Frequently asked questions
How are base modification probabilities calculated?
Base modifications are assigned a probability reflecting the confidence the base modification detection algorithm has in making a decision about the modification state of the molecule at a particular position.
The probabilities are parsed from the ML
tag in the BAM record. These values reflect the probability of the base having a specific modification, modkit
uses these values and calculates the probability for each modification as well as the probability the base is canonical:
\[
P_{\text{canonical}} = 1 - \sum_{m \in \textbf{M}} P_{m}
\]
where \(\textbf{M}\) is the set of all of the potential modifications for the base.
For example, consider using a m6A model that predicts m6A or canonical bases at adenine residues, if the \( P_{\text{m6A}} = 0.9 \) then the probability of canonical \( \text{A} \) is \( P_{\text{canonical}} = 1 - P_{\text{m6A}} = 0.1 \). Or considering a typical case for cytosine modifications where the model predicts 5hmC, 5mC, and canonical cytosine:
\[ P_{\text{5mC}} = 0.7, \\ P_{\text{5hmC}} = 0.2, \\ P_{\text{canonical}} = 1 - P_{\text{5mC}} + P_{\text{5hmC}} = 0.1, \\ \]

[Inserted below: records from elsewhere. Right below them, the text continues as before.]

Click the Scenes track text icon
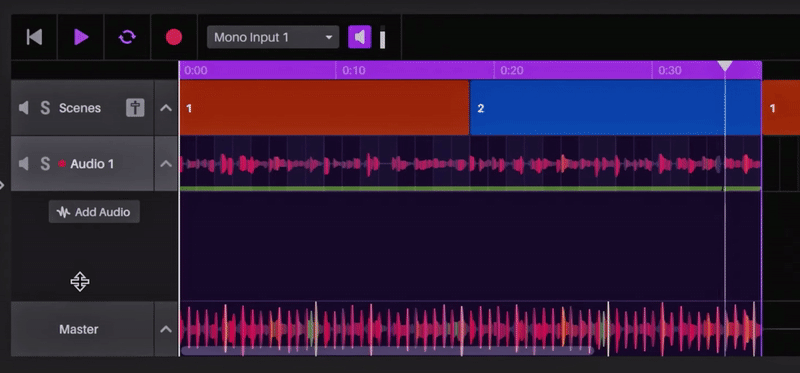Screen dimensions: 800x373 click(x=135, y=108)
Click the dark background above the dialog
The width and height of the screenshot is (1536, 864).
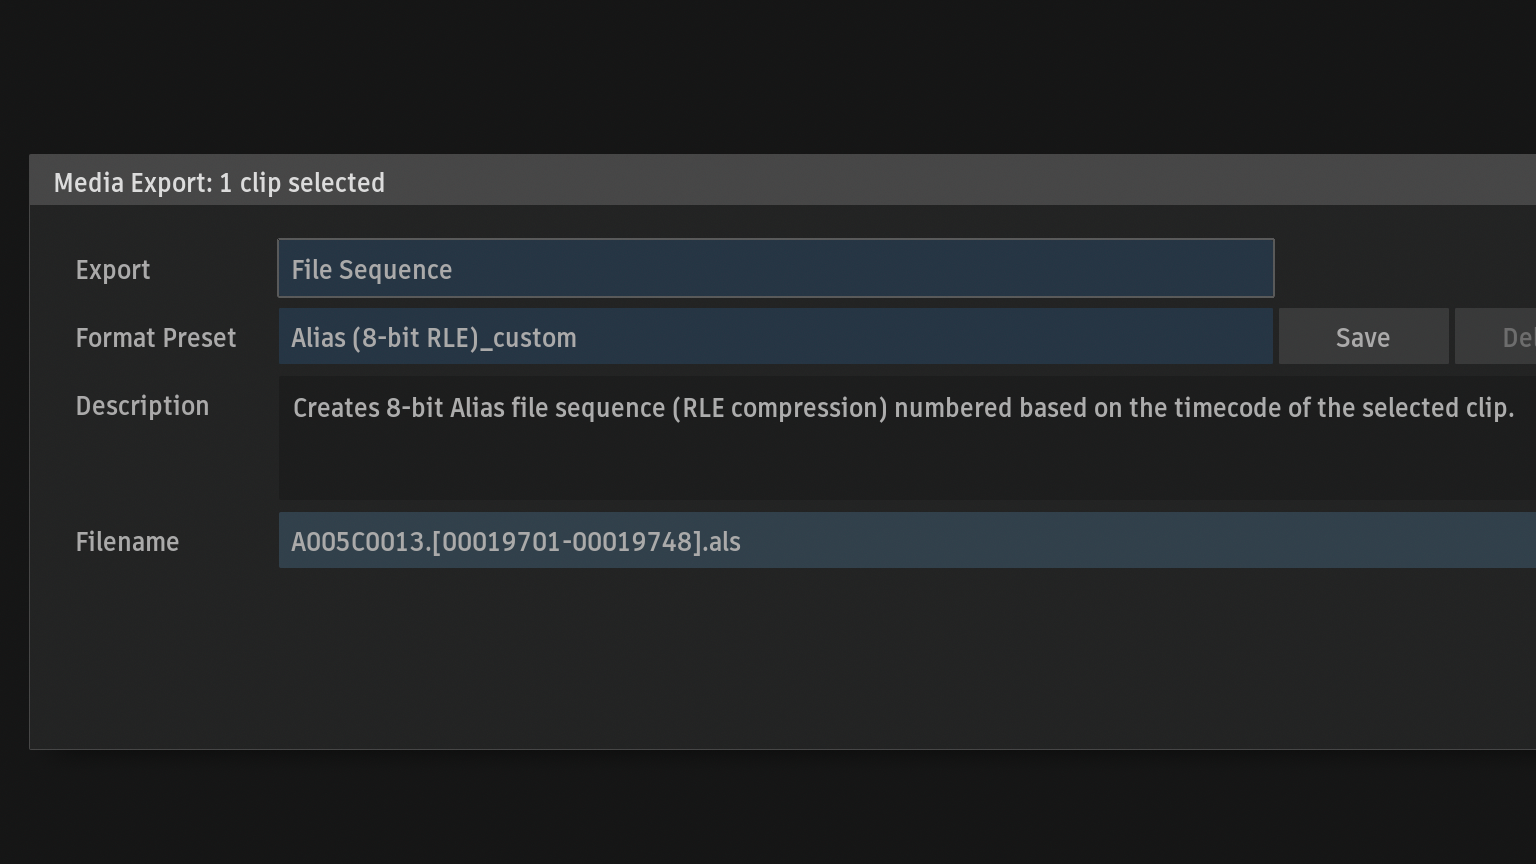(x=768, y=75)
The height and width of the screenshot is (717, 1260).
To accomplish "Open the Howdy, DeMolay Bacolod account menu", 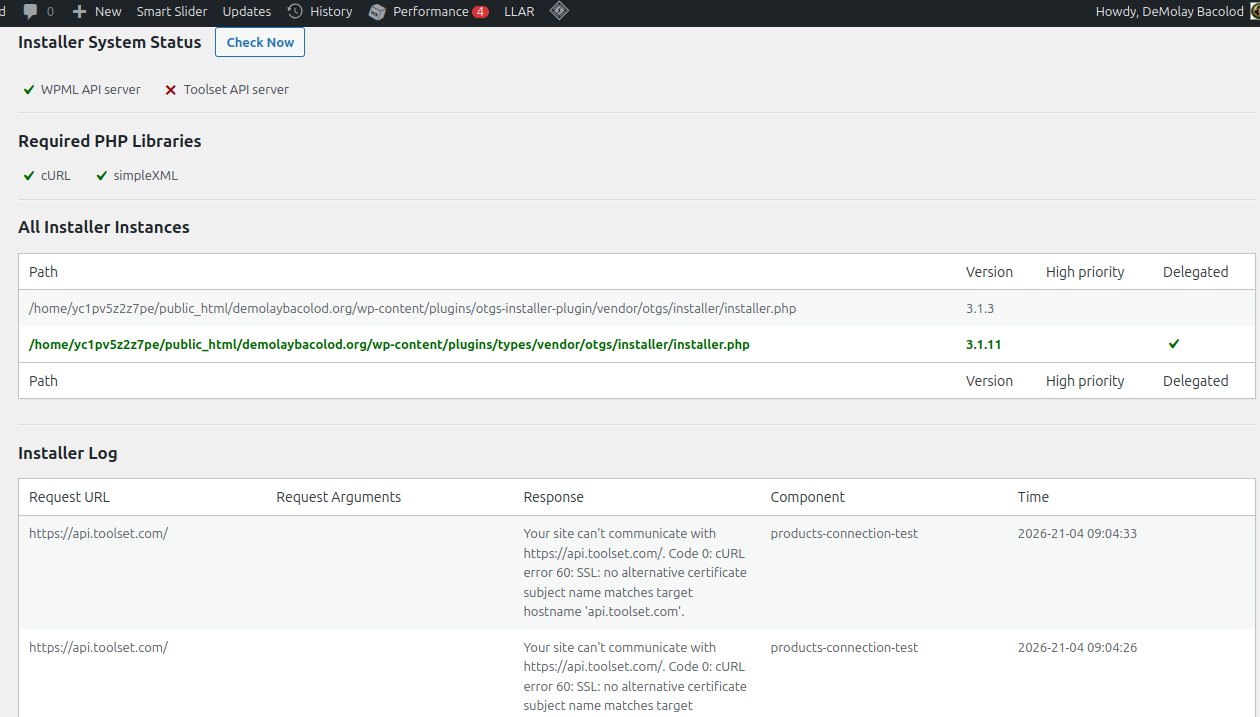I will click(1169, 12).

A potential confusion is that modkit
does not assume a base is canonical if the probability of modification is close to \( \frac{1}{N_{\text{classes}}} \), the lowest probability the algorithm may assign.
What value for --filter-threshold
should I use?
The same way that you may remove low quality data as a first step to any processing, modkit
will filter out the lowest confidence base modification probabilities.
The filter threshold (or pass threshold) defines the minimum probability required for a read's base modification information at a particular position to be used in a downstream step.
This does not remove the whole read from consideration, just the base modification information attributed to a particular position in the read will be removed.
The most common place to encounter filtering is in pileup
, where base modification probabilities falling below the pass threshold will be tabulated in the \( \text{N}_{\text{Fail}} \) column instead of the \( \text{N}_{\text{valid}} \) column.
For highest accuracy, the general recommendation is to let modkit
estimate this value for you based on the input data.
The value is calculated by first taking a sample of the base modification probabilities from the input dataset and determining the \(10^{\text{th}}\) percentile probability value.
This percentile can be changed with the --filter-percentile
option.
Passing a value to --filter-threshold
and/or --mod-threshold
that is higher or lower than the estimated value will have the effect of excluding or including more probabilities, respectively.
It may be a good idea to inspect the distribution of probability values in your data, the modkit sample-probs
command is designed for this task.
Use the --hist
and --out-dir
options to collect a histogram of the prediction probabilities for each canonical base and modification.